Collaboration should be the way we do business for young people. We know that no one youth program can support every child’s needs and engage youth from every background. But by working in collaboration with other programs, we can bring our commitment to enriching the lives of young people to even more of them.

Sometimes, collaboration happens by accident. Not long ago, Minnesota 4-H staff in Kandiyohi County were meeting with staff from other local youth-serving organizations to find out how each of them could better meet the needs of immigrant youth. Immigrants and refugees now comprise more than 20 percent of the students in U.S. public schools, and this percentage is expected to grow to 30 percent by 2015. The number of English language learners has also increased, doubling in size from 1995 to 2005.

In both rural communities like Kandiyohi County and in urban ones, changing demographics have not only diversified the youth to be served, but have also opened doors to tapping into other youth programs’ specialty methods. In order to support a child's academic achievement and psychological well-being, we must work together to best create healthy and productive environments and relationships.

Krista Lautenschlager, program coordinator from Kandiyohi County 4-H, and a member of the Center’s diversity and inclusion shared learning cohort, explained that while they worked on the problem of how to increase their own programs’ reach by working together, they realized that by using collaborative leadership practices they could create, as described by Delgado and Rahani in 2005,  “environments that actively affirm newcomer youth’s original ethnic identities, while also supporting their ongoing self-exploration and transformation.”

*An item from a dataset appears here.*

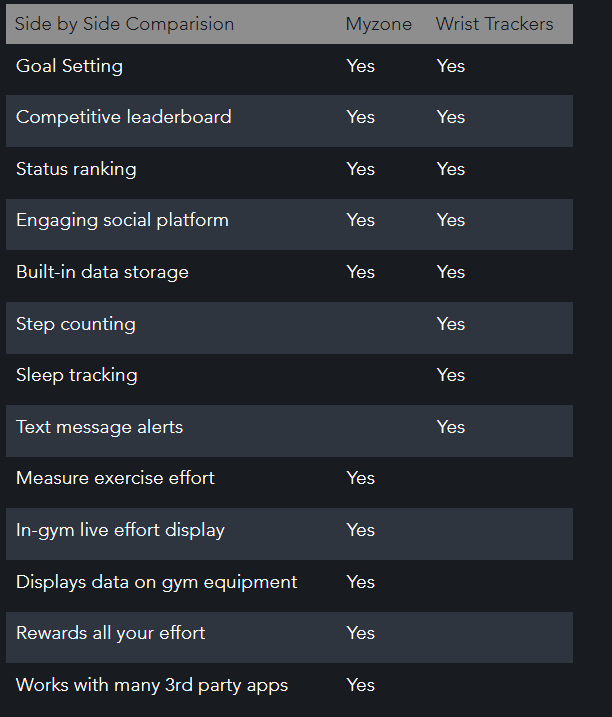Click Wrist Trackers Yes for Sleep tracking
Image resolution: width=612 pixels, height=717 pixels.
click(x=451, y=375)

Lots of thinking has been done on program leadership collaboration and how to do it well.  The Turning Point Leadership Development National Excellence Collaborative has identified six critical collaborative leadership practices:
  • Assessing the environment for collaboration – understanding the context for change before you act.
  • Creating clarity, visioning & mobilizing -- defining shared values and engaging people in positive action.
  • Building trust & creating safety – creating safe places for developing shared purpose and action.
  • Sharing power and influence—developing the synergy of people, organizations, and communities to accomplish goals.
  • Developing people—mentoring and coaching, committing to bringing out the best in others and realizing that people are your key asset.
  • Self-reflection – personal continuous quality improvement and being aware.
How have you as a youth work professional looked for opportunities to work together with other organizations to meet the needs of immigrant youth? How has your leadership style helped you to implement the key practices for collaboration into your practice? Does your community make serving immigrant youth a priority to make sure that young people are successful?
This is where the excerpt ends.